**TASK GOAL**
All of the lines below should be printed again exactly as they are.

Records from a data source:
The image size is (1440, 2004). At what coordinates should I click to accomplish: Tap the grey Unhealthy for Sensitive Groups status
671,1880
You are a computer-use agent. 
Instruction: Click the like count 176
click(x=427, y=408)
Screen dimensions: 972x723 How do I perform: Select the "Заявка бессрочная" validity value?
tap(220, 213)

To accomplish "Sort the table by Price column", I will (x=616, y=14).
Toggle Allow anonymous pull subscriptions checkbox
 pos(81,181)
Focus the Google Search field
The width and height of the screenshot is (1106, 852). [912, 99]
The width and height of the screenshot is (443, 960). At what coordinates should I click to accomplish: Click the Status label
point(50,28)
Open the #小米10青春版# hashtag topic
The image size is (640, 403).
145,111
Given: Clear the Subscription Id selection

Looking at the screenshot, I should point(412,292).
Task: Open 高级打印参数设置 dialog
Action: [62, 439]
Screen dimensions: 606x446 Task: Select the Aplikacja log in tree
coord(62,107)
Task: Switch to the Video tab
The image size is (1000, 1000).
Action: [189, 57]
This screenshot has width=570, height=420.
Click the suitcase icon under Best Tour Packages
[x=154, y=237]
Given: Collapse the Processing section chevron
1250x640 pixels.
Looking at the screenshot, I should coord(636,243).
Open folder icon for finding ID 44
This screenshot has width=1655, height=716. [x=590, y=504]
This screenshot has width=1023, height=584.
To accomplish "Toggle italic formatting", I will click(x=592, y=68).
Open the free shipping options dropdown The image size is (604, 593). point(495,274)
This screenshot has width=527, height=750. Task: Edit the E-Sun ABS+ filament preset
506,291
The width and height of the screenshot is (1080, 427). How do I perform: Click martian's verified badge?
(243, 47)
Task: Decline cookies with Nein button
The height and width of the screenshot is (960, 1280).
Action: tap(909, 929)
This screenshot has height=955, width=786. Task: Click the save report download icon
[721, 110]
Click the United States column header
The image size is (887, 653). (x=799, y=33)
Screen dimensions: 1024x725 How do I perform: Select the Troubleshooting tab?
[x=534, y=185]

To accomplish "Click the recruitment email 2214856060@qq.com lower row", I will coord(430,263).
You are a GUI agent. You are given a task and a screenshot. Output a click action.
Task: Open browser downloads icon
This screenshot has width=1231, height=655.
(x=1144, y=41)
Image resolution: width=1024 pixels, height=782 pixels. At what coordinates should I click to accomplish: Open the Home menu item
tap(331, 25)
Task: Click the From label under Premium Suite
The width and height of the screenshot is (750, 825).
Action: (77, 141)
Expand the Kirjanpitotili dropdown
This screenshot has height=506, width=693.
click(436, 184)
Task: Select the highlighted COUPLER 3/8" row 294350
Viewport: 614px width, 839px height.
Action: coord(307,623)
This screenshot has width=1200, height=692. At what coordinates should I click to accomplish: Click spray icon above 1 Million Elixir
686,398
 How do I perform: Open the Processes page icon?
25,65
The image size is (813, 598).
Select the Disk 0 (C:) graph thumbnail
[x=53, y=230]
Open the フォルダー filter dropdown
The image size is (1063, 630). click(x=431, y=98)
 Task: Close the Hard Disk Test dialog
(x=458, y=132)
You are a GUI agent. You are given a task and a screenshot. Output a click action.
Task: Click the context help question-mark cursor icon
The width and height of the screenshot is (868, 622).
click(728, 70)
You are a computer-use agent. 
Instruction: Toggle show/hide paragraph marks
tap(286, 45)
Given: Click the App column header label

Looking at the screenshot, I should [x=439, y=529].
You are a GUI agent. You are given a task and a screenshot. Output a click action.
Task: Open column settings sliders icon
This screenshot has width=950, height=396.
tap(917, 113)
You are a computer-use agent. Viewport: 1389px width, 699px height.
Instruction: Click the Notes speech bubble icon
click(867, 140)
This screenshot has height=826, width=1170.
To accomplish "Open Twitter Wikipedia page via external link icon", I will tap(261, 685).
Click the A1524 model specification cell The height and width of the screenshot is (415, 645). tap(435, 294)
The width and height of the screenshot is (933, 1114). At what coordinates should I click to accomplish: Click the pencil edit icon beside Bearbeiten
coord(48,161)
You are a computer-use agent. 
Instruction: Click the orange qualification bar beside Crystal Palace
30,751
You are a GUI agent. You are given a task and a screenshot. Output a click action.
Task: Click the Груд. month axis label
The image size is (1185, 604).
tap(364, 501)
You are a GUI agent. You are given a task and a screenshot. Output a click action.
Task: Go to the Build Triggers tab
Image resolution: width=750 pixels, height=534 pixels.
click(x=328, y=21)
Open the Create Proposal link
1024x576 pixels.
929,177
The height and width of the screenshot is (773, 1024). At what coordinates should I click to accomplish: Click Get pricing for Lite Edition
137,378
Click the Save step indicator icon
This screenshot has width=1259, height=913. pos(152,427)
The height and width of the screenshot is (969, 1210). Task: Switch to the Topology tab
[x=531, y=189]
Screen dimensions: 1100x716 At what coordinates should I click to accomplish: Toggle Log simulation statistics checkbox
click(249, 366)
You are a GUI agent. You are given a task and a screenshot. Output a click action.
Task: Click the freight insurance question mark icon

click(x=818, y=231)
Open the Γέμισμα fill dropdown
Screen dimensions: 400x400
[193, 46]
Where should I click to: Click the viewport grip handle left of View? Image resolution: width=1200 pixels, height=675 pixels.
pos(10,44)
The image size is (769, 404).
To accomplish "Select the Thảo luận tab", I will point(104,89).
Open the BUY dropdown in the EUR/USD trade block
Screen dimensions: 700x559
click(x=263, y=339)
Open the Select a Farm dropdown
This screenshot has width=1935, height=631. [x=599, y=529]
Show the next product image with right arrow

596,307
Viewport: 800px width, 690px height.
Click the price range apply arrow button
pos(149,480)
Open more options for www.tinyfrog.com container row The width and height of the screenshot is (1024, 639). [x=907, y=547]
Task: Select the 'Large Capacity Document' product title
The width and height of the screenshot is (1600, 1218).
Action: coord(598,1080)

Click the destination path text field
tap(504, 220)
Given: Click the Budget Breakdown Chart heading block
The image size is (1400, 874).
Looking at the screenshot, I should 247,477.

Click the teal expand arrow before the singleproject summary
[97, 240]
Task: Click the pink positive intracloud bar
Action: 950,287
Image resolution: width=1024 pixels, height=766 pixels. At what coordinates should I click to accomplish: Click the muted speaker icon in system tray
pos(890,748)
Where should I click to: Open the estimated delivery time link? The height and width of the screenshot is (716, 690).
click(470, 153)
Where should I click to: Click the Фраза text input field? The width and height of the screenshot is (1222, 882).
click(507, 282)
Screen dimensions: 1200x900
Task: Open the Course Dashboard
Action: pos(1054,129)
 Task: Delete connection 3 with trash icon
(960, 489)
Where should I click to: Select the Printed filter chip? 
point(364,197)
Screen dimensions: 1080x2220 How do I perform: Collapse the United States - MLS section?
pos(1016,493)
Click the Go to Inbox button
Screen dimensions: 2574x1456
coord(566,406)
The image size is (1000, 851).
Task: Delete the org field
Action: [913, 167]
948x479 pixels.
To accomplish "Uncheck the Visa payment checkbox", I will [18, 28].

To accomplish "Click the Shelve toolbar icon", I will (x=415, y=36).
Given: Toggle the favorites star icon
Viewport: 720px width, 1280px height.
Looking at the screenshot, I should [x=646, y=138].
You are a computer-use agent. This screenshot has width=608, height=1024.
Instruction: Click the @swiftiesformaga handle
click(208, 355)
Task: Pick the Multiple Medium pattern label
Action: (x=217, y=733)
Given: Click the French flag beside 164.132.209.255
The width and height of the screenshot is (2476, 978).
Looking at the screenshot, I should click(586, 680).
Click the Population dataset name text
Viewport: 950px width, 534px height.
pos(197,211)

**TASK OUTPUT**
The image size is (1440, 2004). At what coordinates should I click to accomplish: Tap the grey Unhealthy for Sensitive Groups status
671,1880
You are a computer-use agent. 
Instruction: Click the like count 176
click(x=427, y=408)
Screen dimensions: 972x723 How do I perform: Select the "Заявка бессрочная" validity value?
tap(220, 213)

To accomplish "Sort the table by Price column", I will (x=616, y=14).
Toggle Allow anonymous pull subscriptions checkbox
 pos(81,181)
Focus the Google Search field
The width and height of the screenshot is (1106, 852). [912, 99]
The width and height of the screenshot is (443, 960). At what coordinates should I click to accomplish: Click the Status label
point(50,28)
Open the #小米10青春版# hashtag topic
The image size is (640, 403).
145,111
Given: Clear the Subscription Id selection

Looking at the screenshot, I should point(412,292).
Task: Open 高级打印参数设置 dialog
Action: [62, 439]
Screen dimensions: 606x446 Task: Select the Aplikacja log in tree
coord(62,107)
Task: Switch to the Video tab
The image size is (1000, 1000).
Action: [189, 57]
This screenshot has width=570, height=420.
Click the suitcase icon under Best Tour Packages
[x=154, y=237]
Given: Collapse the Processing section chevron
1250x640 pixels.
Looking at the screenshot, I should coord(636,243).
Open folder icon for finding ID 44
This screenshot has width=1655, height=716. [x=590, y=504]
This screenshot has width=1023, height=584.
To accomplish "Toggle italic formatting", I will click(x=592, y=68).
Open the free shipping options dropdown The image size is (604, 593). point(495,274)
This screenshot has width=527, height=750. Task: Edit the E-Sun ABS+ filament preset
506,291
The width and height of the screenshot is (1080, 427). How do I perform: Click martian's verified badge?
(243, 47)
Task: Decline cookies with Nein button
The height and width of the screenshot is (960, 1280).
Action: tap(909, 929)
This screenshot has height=955, width=786. Task: Click the save report download icon
[721, 110]
Click the United States column header
The image size is (887, 653). (x=799, y=33)
Screen dimensions: 1024x725 How do I perform: Select the Troubleshooting tab?
[x=534, y=185]

To accomplish "Click the recruitment email 2214856060@qq.com lower row", I will coord(430,263).
You are a GUI agent. You are given a task and a screenshot. Output a click action.
Task: Open browser downloads icon
This screenshot has width=1231, height=655.
(x=1144, y=41)
Image resolution: width=1024 pixels, height=782 pixels. At what coordinates should I click to accomplish: Open the Home menu item
tap(331, 25)
Task: Click the From label under Premium Suite
The width and height of the screenshot is (750, 825).
Action: (77, 141)
Expand the Kirjanpitotili dropdown
This screenshot has height=506, width=693.
click(436, 184)
Task: Select the highlighted COUPLER 3/8" row 294350
Viewport: 614px width, 839px height.
Action: coord(307,623)
This screenshot has width=1200, height=692. At what coordinates should I click to accomplish: Click spray icon above 1 Million Elixir
686,398
 How do I perform: Open the Processes page icon?
25,65
The image size is (813, 598).
Select the Disk 0 (C:) graph thumbnail
[x=53, y=230]
Open the フォルダー filter dropdown
The image size is (1063, 630). click(x=431, y=98)
 Task: Close the Hard Disk Test dialog
(x=458, y=132)
You are a GUI agent. You are given a task and a screenshot. Output a click action.
Task: Click the context help question-mark cursor icon
The width and height of the screenshot is (868, 622).
click(728, 70)
You are a computer-use agent. 
Instruction: Toggle show/hide paragraph marks
tap(286, 45)
Given: Click the App column header label

Looking at the screenshot, I should [x=439, y=529].
You are a GUI agent. You are given a task and a screenshot. Output a click action.
Task: Open column settings sliders icon
This screenshot has width=950, height=396.
tap(917, 113)
You are a computer-use agent. Viewport: 1389px width, 699px height.
Instruction: Click the Notes speech bubble icon
click(867, 140)
This screenshot has height=826, width=1170.
To accomplish "Open Twitter Wikipedia page via external link icon", I will tap(261, 685).
Click the A1524 model specification cell The height and width of the screenshot is (415, 645). tap(435, 294)
The width and height of the screenshot is (933, 1114). At what coordinates should I click to accomplish: Click the pencil edit icon beside Bearbeiten
coord(48,161)
You are a computer-use agent. 
Instruction: Click the orange qualification bar beside Crystal Palace
30,751
You are a GUI agent. You are given a task and a screenshot. Output a click action.
Task: Click the Груд. month axis label
The image size is (1185, 604).
tap(364, 501)
You are a GUI agent. You are given a task and a screenshot. Output a click action.
Task: Go to the Build Triggers tab
Image resolution: width=750 pixels, height=534 pixels.
click(x=328, y=21)
Open the Create Proposal link
1024x576 pixels.
929,177
The height and width of the screenshot is (773, 1024). At what coordinates should I click to accomplish: Click Get pricing for Lite Edition
137,378
Click the Save step indicator icon
This screenshot has width=1259, height=913. pos(152,427)
The height and width of the screenshot is (969, 1210). Task: Switch to the Topology tab
[x=531, y=189]
Screen dimensions: 1100x716 At what coordinates should I click to accomplish: Toggle Log simulation statistics checkbox
click(249, 366)
You are a GUI agent. You are given a task and a screenshot. Output a click action.
Task: Click the freight insurance question mark icon

click(x=818, y=231)
Open the Γέμισμα fill dropdown
Screen dimensions: 400x400
[193, 46]
Where should I click to: Click the viewport grip handle left of View? Image resolution: width=1200 pixels, height=675 pixels.
pos(10,44)
The image size is (769, 404).
To accomplish "Select the Thảo luận tab", I will point(104,89).
Open the BUY dropdown in the EUR/USD trade block
Screen dimensions: 700x559
click(x=263, y=339)
Open the Select a Farm dropdown
This screenshot has width=1935, height=631. [x=599, y=529]
Show the next product image with right arrow

596,307
Viewport: 800px width, 690px height.
Click the price range apply arrow button
pos(149,480)
Open more options for www.tinyfrog.com container row The width and height of the screenshot is (1024, 639). [x=907, y=547]
Task: Select the 'Large Capacity Document' product title
The width and height of the screenshot is (1600, 1218).
Action: coord(598,1080)

Click the destination path text field
tap(504, 220)
Given: Click the Budget Breakdown Chart heading block
The image size is (1400, 874).
Looking at the screenshot, I should 247,477.

Click the teal expand arrow before the singleproject summary
[97, 240]
Task: Click the pink positive intracloud bar
Action: 950,287
Image resolution: width=1024 pixels, height=766 pixels. At what coordinates should I click to accomplish: Click the muted speaker icon in system tray
pos(890,748)
Where should I click to: Open the estimated delivery time link? The height and width of the screenshot is (716, 690).
click(470, 153)
Where should I click to: Click the Фраза text input field? The width and height of the screenshot is (1222, 882).
click(507, 282)
Screen dimensions: 1200x900
Task: Open the Course Dashboard
Action: pos(1054,129)
 Task: Delete connection 3 with trash icon
(960, 489)
Where should I click to: Select the Printed filter chip? 
point(364,197)
Screen dimensions: 1080x2220 How do I perform: Collapse the United States - MLS section?
pos(1016,493)
Click the Go to Inbox button
Screen dimensions: 2574x1456
coord(566,406)
The image size is (1000, 851).
Task: Delete the org field
Action: [913, 167]
948x479 pixels.
To accomplish "Uncheck the Visa payment checkbox", I will [18, 28].

To accomplish "Click the Shelve toolbar icon", I will (x=415, y=36).
Given: Toggle the favorites star icon
Viewport: 720px width, 1280px height.
Looking at the screenshot, I should [x=646, y=138].
You are a computer-use agent. This screenshot has width=608, height=1024.
Instruction: Click the @swiftiesformaga handle
click(208, 355)
Task: Pick the Multiple Medium pattern label
Action: (x=217, y=733)
Given: Click the French flag beside 164.132.209.255
The width and height of the screenshot is (2476, 978).
Looking at the screenshot, I should click(586, 680).
Click the Population dataset name text
Viewport: 950px width, 534px height.
pos(197,211)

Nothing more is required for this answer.